In der Diskussion um die Sinnhaftigkeit von Schulnoten gibt es unterschiedliche Meinungen, insbesondere wenn es um die Befürwortung oder Ablehnung von Zensuren im Bildungswesen geht. Der Potsdamer Lehrer Stefan Hagenau, der an verschiedenen Schulen in Berlin und Brandenburg tätig war, äußerte sich in einem Interview mit der MAZ kritisch über das Notensystem und plädiert für eine Leistungsbewertung ohne Noten. Laut Hagenau können Zensuren sogar schädliche Auswirkungen auf Schüler haben.
Hagenau hat an einer Grundschule am Prenzlauer Berg unterrichtet, wo Eltern darüber abstimmen sollten, ob ihre Kinder Noten erhalten sollten oder nicht. Anfangs entschieden sich alle gegen Noten, mussten jedoch ein Jahr später, unter dem Druck der Schullaufbahnentscheidungen, ihre Meinung ändern und stimmten knapp für eine Benotung. Diese Erlebnisse verdeutlichen, wie externe Faktoren die Entscheidungsfindung der Eltern beeinflussen. Noten erscheinen zwar für viele Eltern leserlicher und klarer, doch Hagenau stellt fest, dass auch in Schulen ohne Noten eine differenzierte Leistungsbewertung möglich ist, zum Beispiel durch Indikatorenzeugnisse oder persönliche Leistungsbeurteilungen der Lehrer.
Vorzüge einer notenfreien Bewertung
Einen zentralen Vorteil einer notenfreien Schule sieht Hagenau darin, dass Kinder in einem weniger wettbewerbsorientierten Umfeld lernen können. Er berichtet von seiner eigenen Tochter, die in einer Schule ohne Noten ist und die der Unterricht entspannter empfindet. Dennoch merkt er an, dass der Übergang zu einem System mit Noten für viele Kinder eine große Umstellung darstellt. Einige Eltern erhoffen sich durch Noten, dass ihre Kinder die Schule ernster nehmen, was teilweise auch der Fall ist.
Hagenau hebt hervor, dass das Alter der Schüler eine Rolle spielt, wenn es um den Umgang mit Noten geht. Bei jüngeren Kindern kann der Druck, der mit dem Notensystem einhergeht, demotivierend wirken. Dies wird gemessen an der zunehmenden Leistungsstreuung in Grundschulen, wo einige Kinder auf einem hohen Niveau arbeiten, während andere deutlich zurückbleiben.
Er fährt fort, dass die Bewertung in den Schulen stark schwankend ist und nicht immer den Leistungsstand der Schüler objektiv widerspiegelt. Diese Unbeständigkeit führt dazu, dass Noten nicht so fair sind, wie sie oft wahrgenommen werden. Dies wird besonders evident, wenn Lehrer unterschiedlich streng benoten. Hagenau ist sich durchaus bewusst, dass Noten in der weiterführenden Schule eine Rolle spielen, besteht jedoch darauf, dass Lehrer auch ohne Noten eine qualitativ hochwertige Einschätzung abgeben können.
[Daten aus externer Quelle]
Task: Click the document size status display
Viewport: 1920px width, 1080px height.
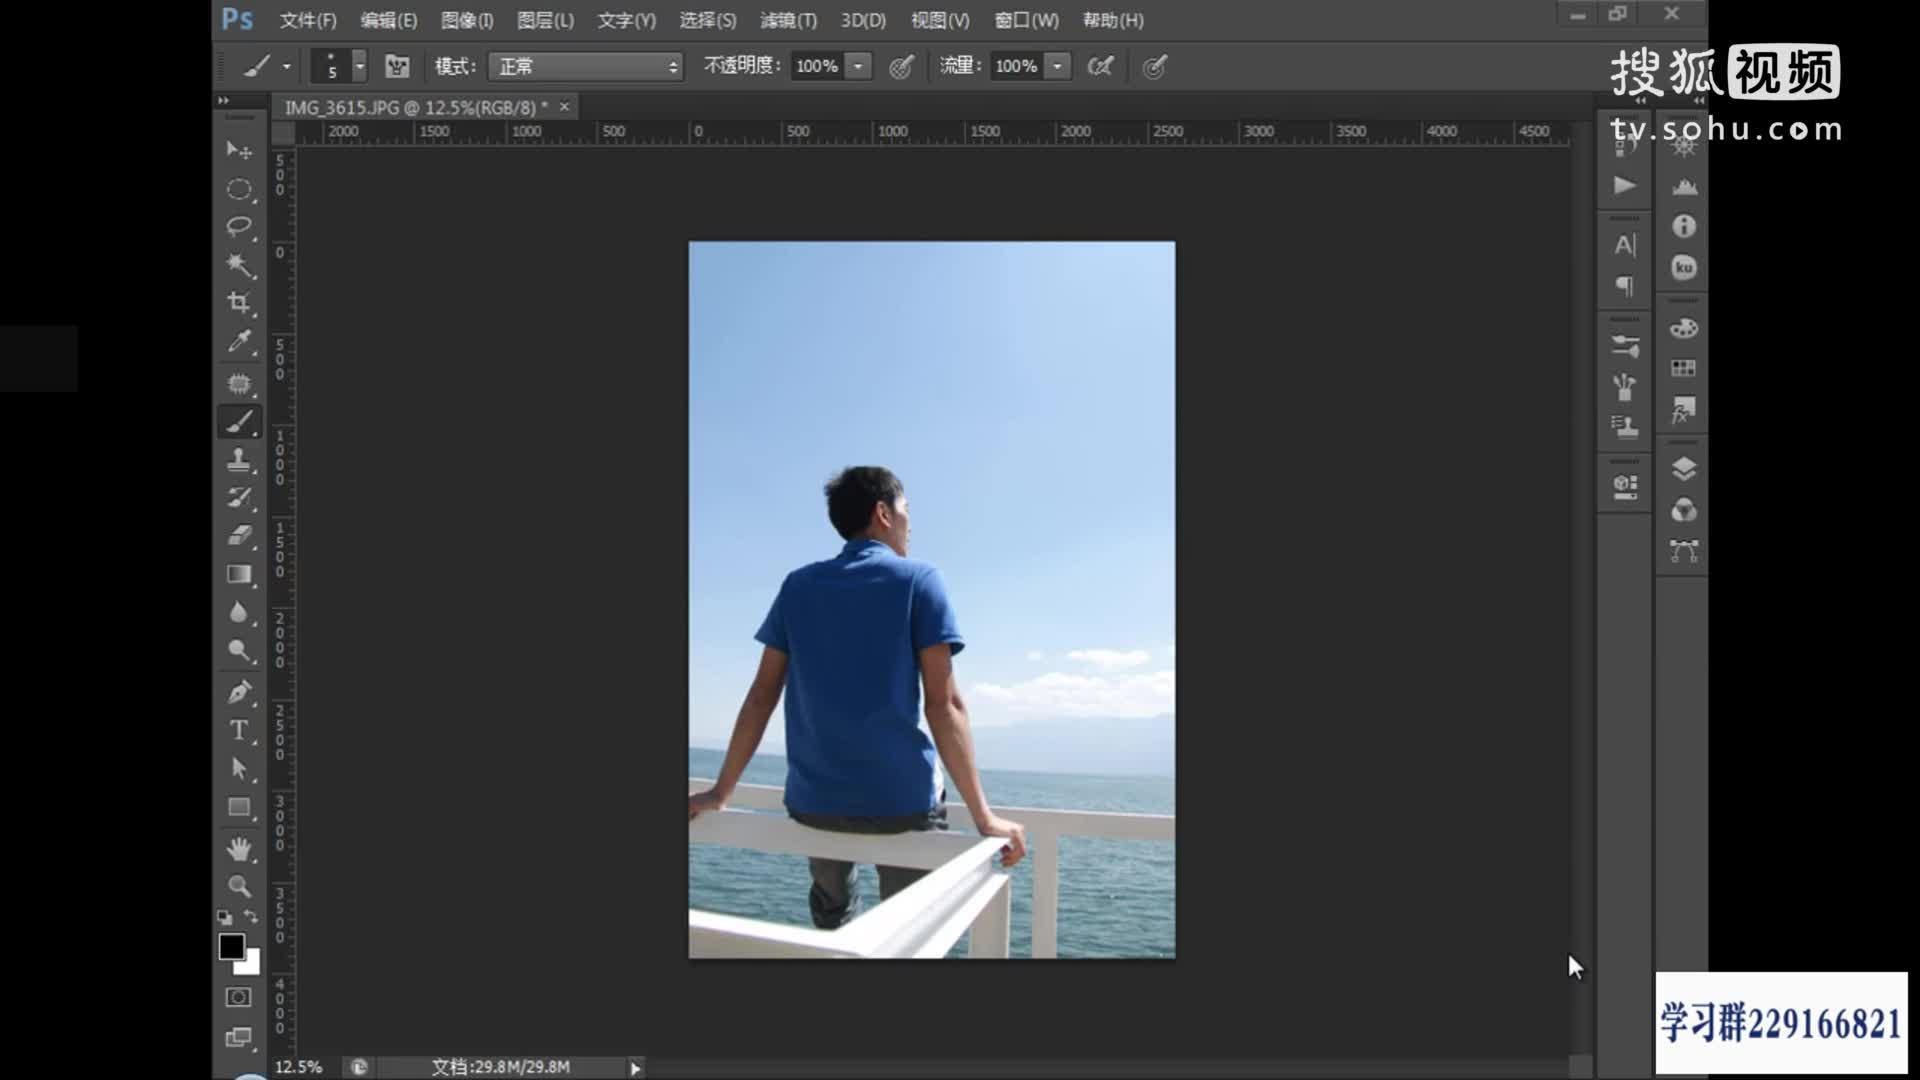Action: point(500,1067)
Die Auseinandersetzung mit Schulnoten tangiert nicht nur Schüler und Lehrer, sondern auch die Erziehungswissenschaft im Allgemeinen. Eine kritische Analyse des Notensystems, wie sie auf bruehlmeier.info erfolgt, zeigt, dass Schulnoten oftmals nicht objektiv sind und zahlreiche Nebenwirkungen haben. Insbesondere wird bemängelt, dass das Notensystem schädliche Auswirkungen auf das Selbstwertgefühl von Schülern hat und die Beziehung zwischen Lehrern und Schülern belastet. Die Forschung legt nahe, dass eine andere Form der Leistungsbewertung notwendig ist, um den individuellen Lernprozess besser zu begleiten und zu fördern.
Insgesamt beleuchten die Argumente von Hagenau und die kritischen Analysen die Komplexität der Frage nach der Idee der Notenvergabe in Schulen und dessen Auswirkungen auf die Schüler sowie den gesamten Bildungsprozess.